Avec l'accélération des réouvertures - frontières, bars-cafés-restaurants, établissements secondaires, salles de sport - annoncée par le Président de la République le 14 juin, la France entière passe enfin au vert tandis que le confinement semble désormais derrière nous. Cette période restera-t-elle un mauvais souvenir ?
- Oui si nous n'en tirons aucune leçon, ce qui a été presque toujours été dans le passé le réflexe intuitif des populations après avoir traversé de grandes épidémies. L'oubli comme refuge...
- Non, si nous savons comprendre nos failles et faire en sorte de les colmater pour l'avenir, afin d'être plus réactifs.
L'Europe par exemple a su tirer les leçons de la crise financière de 2009 pour proposer rapidement une réponse appropriée aux Etats-membres tout en leur permettant d'avoir recours massivement à la dette pour concocter leurs plans d'urgence et de relance.
En ce qui nous concerne, le Président de la République vient d'ailleurs de le rappeler dans sa dernière Adresse aux Français en affirmant que « l'épreuve de la pandémie avait révélé des failles, des fragilités comme notre dépendance à d'autres continents pour nous procurer certains produits, nos lourdeurs d'organisation, nos inégalités sociales et territoriales ».
Qu'ont révélé la crise sanitaire et le confinement ? Une embolisation de notre système de soins, une absence d'anticipation, une dépendance vis-à-vis de la Chine et de l'Asie sur les masques, les blouses, les respirateurs, une fracture numérique que l'on faisait mine d'ignorer...
Mais nous avons su collectivement faire face, d'abord en expérimentant à grande échelle, comme avec la mise en place des hôpitaux de campagne.
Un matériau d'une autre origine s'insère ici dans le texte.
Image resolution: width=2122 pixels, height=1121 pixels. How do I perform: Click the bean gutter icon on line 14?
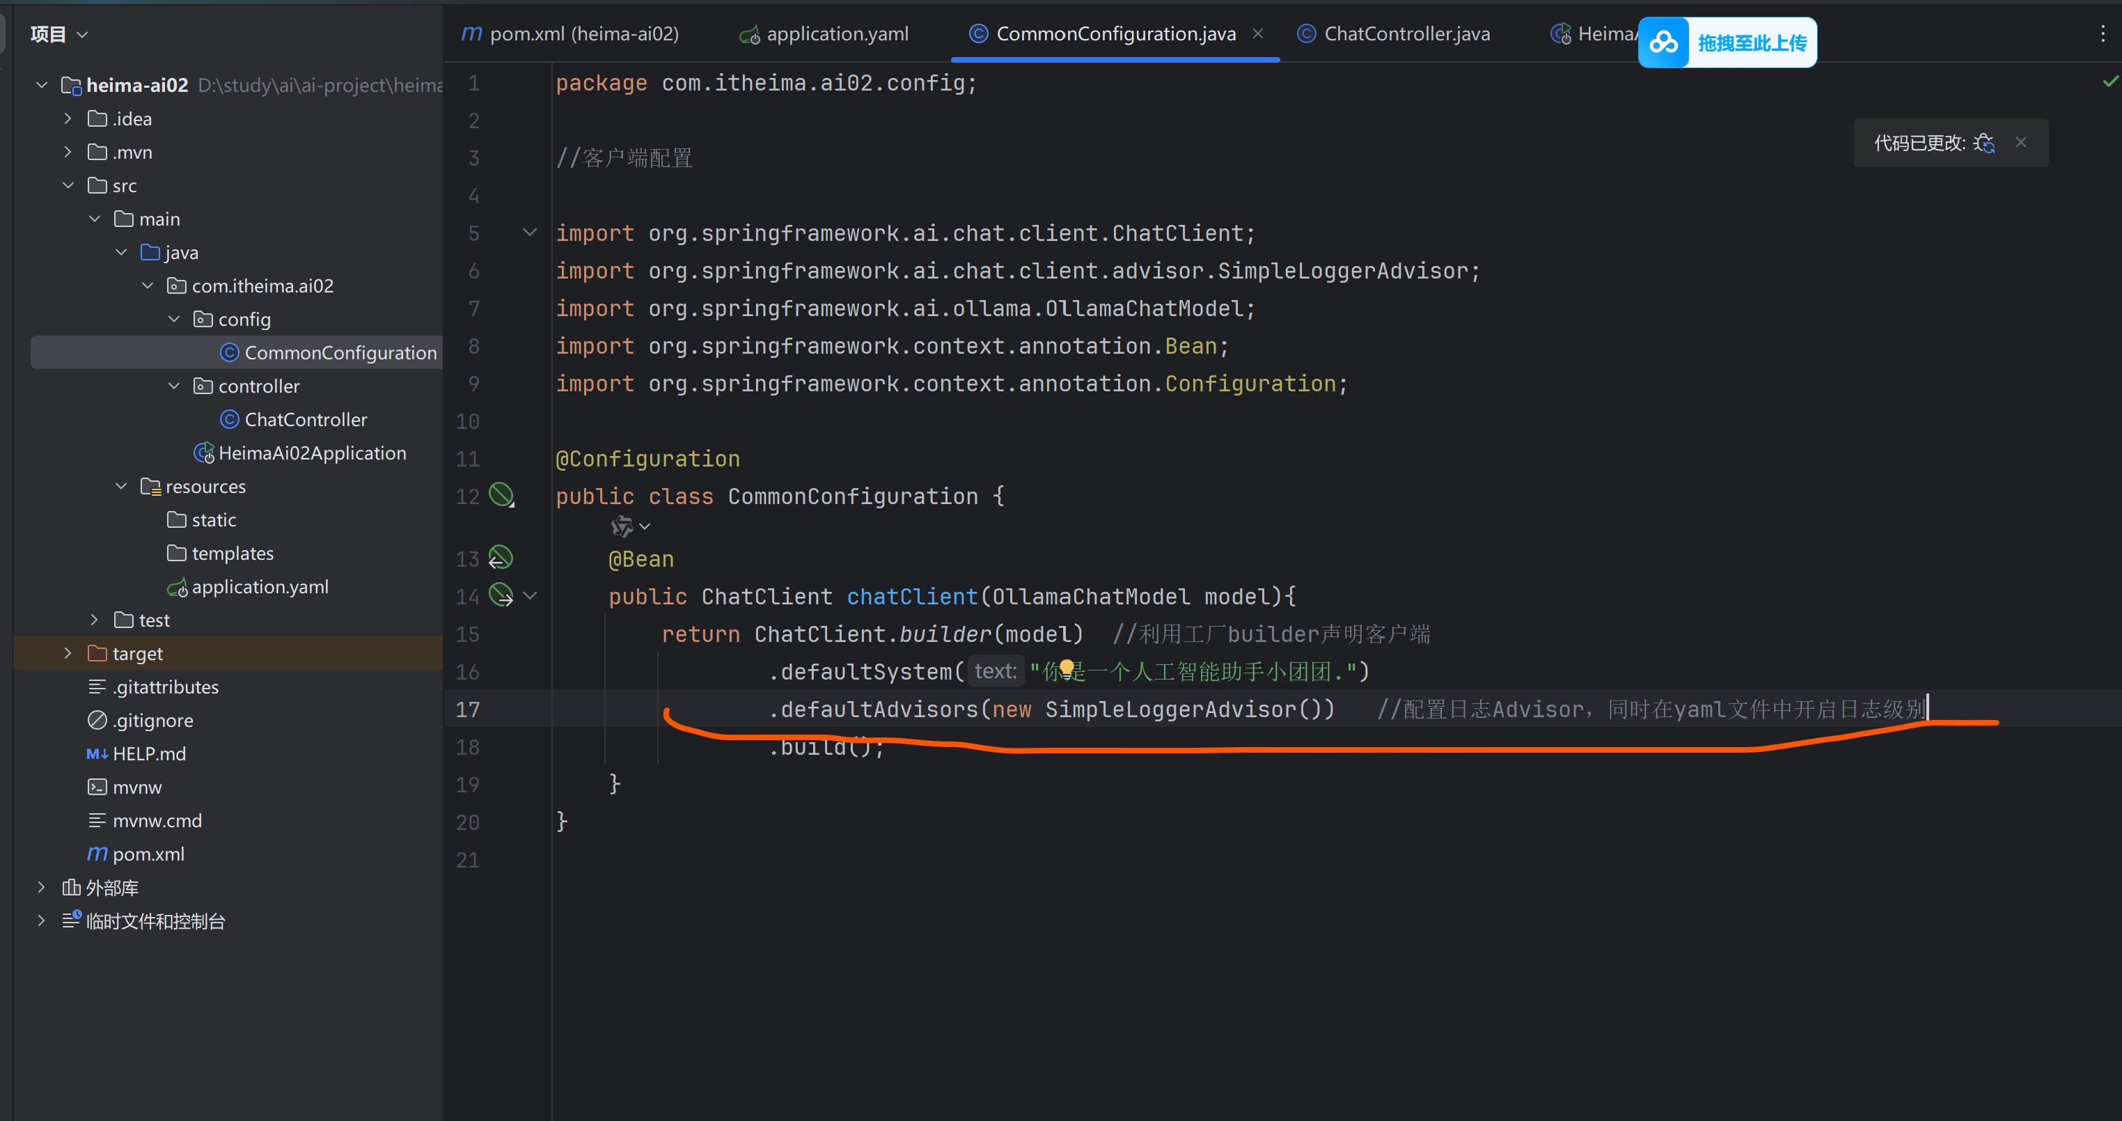(501, 595)
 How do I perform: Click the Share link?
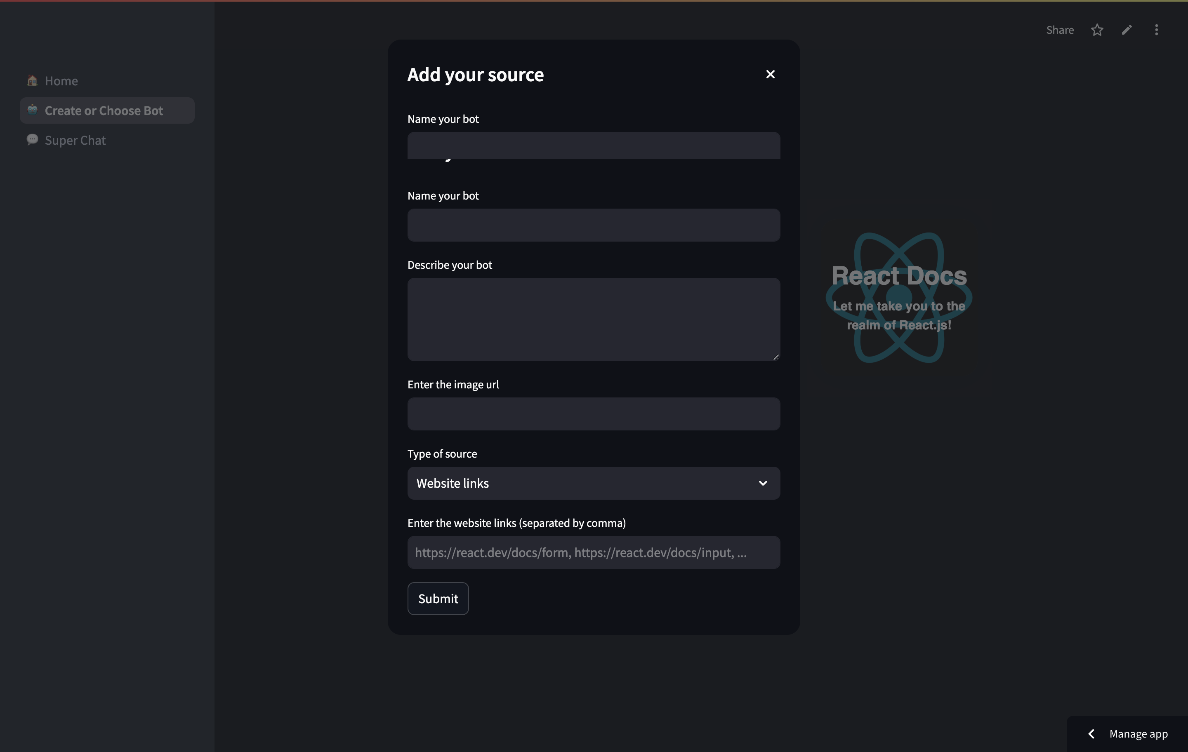(1060, 30)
Nous avons tous fait fonctionner le système D. Des entreprises PME-ETI ont réorienté leur production pour produire du gel hydroalcoolique ou fabriquer des masques. Elles ont adapté leurs flux logistiques, productifs et organisations internes en un temps record. Les salariés, aussi, ont consenti à mettre entre parenthèses leurs droits acquis pour délivrer ou adapté leurs organisations personnelles pour être sur le pont. Ce fut l'agilité.
D'autres ont fait en sorte de préserver leurs sous-traitants, fournisseurs, l'ensemble de leur chaine de valeur. Contrairement aux idées reçues, les régions, les départements, les communes ont su parfaitement s'adapter pour répondre aux contraintes de l'état d'urgence sanitaire, parfois mieux que l'Etat lui-même. La France des territoires a globalement mieux vécu le confinement au point d'inverser la traditionnelle opposition Paris-Province. 65% des personnes vivant en zone rurale ont estimé que leur logement était tout à fait adapté pour vivre confiné, 35% seulement en Île-de-France. La généralisation du télétravail, et la recherche d'une meilleure qualité de vie, pourraient même bouleverser à terme les projections des agents vis-à-vis du marché immobilier particulier ou d'entreprise... Face à la pesanteur du confinement, chacun a pu comprendre tout l'intérêt que représente son voisinage, un circuit court, le bassin d'emploi. Ce fut la proximité.
Pour prévenir la déroute économique et le chaos social, l'Etat a su mettre en place un régime augmenté de chômage partiel pour préserver la demande et empêcher le drame des licenciements. Nous aurons appris la valeur du lien, le pouvoir de la solidarité et l'anticipation. Ce fut la sécurité.
Comme le modèle de Solow qui explique la croissance par une combinaison optimisée des facteurs de production, celui de l'après-crise reposera également sur une combinaison. Le télétravail, plébiscité par 73% des salariés, illustre parfaitement cette combinaison plus optimale tout comme elle exprime cette recherche collective d'agilité.
Nos points d'améliorations désormais révélées au grand jour nous montrent qu'il faudra savoir conserver l'agilité acquise pendant la crise. L'après-crise ne devra pas sacrifier la sécurité, ni tout lui sacrifier non plus. Notre horizon, jusqu'alors si éloigné, s'est rapproché. La proximité devient une nouvelle balise. Au niveau macro économique comme à celui de l'entreprise, agilité, proximité et sécurité fourniront la combinaison gagnante de l'après-crise.